Reproduce, word for word, the stretch of the HOA dues text from "XXXV. Rent Inclusive" through "on to the tenant.".
── DOCUMENT TEXT ──
A lease may allow the owner to deduct unpaid HOA dues from the tenant’s security deposit if the tenant was responsible for paying them.

To avoid disputes, the lease should state:

  1. Tenant’s unpaid dues may be deducted;
  2. Penalties caused by tenant may be deducted;
  3. Owner must provide statement of account;
  4. Deposit cannot be used for pre-existing owner arrears;
  5. Deposit refund period begins after HOA clearance;
  6. Tenant may dispute unsupported deductions.

The owner should not deduct old dues not attributable to the tenant.


XXXIII. Direct Payment by Tenant to HOA

If the tenant pays directly to the HOA, the tenant should:

  1. Ensure the payment is credited to the correct property account;
  2. Obtain official receipt;
  3. Send copy to owner;
  4. Keep proof of payment;
  5. Confirm if penalties were included;
  6. Confirm no old arrears are being paid inadvertently;
  7. Separate dues from amenity fees and stickers.

The owner should periodically request statements to confirm payments.


XXXIV. Payment by Owner and Reimbursement by Tenant

Another arrangement is for the owner to pay the HOA and bill the tenant.

This avoids delinquency risk because the owner controls payment. The lease may require the tenant to reimburse within a fixed period.

Example clause:

“Owner shall pay the monthly association dues and bill Tenant together with monthly rent. Tenant shall reimburse Owner within five days from receipt of billing.”

This works well if the owner wants to maintain good standing with the HOA.


XXXV. Rent Inclusive of HOA Dues

If the rent is inclusive of HOA dues, the tenant should not be separately billed unless the lease allows increases or special charges.

Example:

“Monthly rent of ₱30,000 is inclusive of association dues but exclusive of utilities.”

If HOA dues increase during the lease, the owner usually bears the increase unless the lease provides that increases will be passed on to the tenant.
───
── COLLECTED MATERIAL ──
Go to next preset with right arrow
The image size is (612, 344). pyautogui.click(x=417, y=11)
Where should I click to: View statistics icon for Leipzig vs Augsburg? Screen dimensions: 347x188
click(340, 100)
───
| FINISHED EXERCISE |
XXXV. Rent Inclusive of HOA Dues

If the rent is inclusive of HOA dues, the tenant should not be separately billed unless the lease allows increases or special charges.

Example:

“Monthly rent of ₱30,000 is inclusive of association dues but exclusive of utilities.”

If HOA dues increase during the lease, the owner usually bears the increase unless the lease provides that increases will be passed on to the tenant.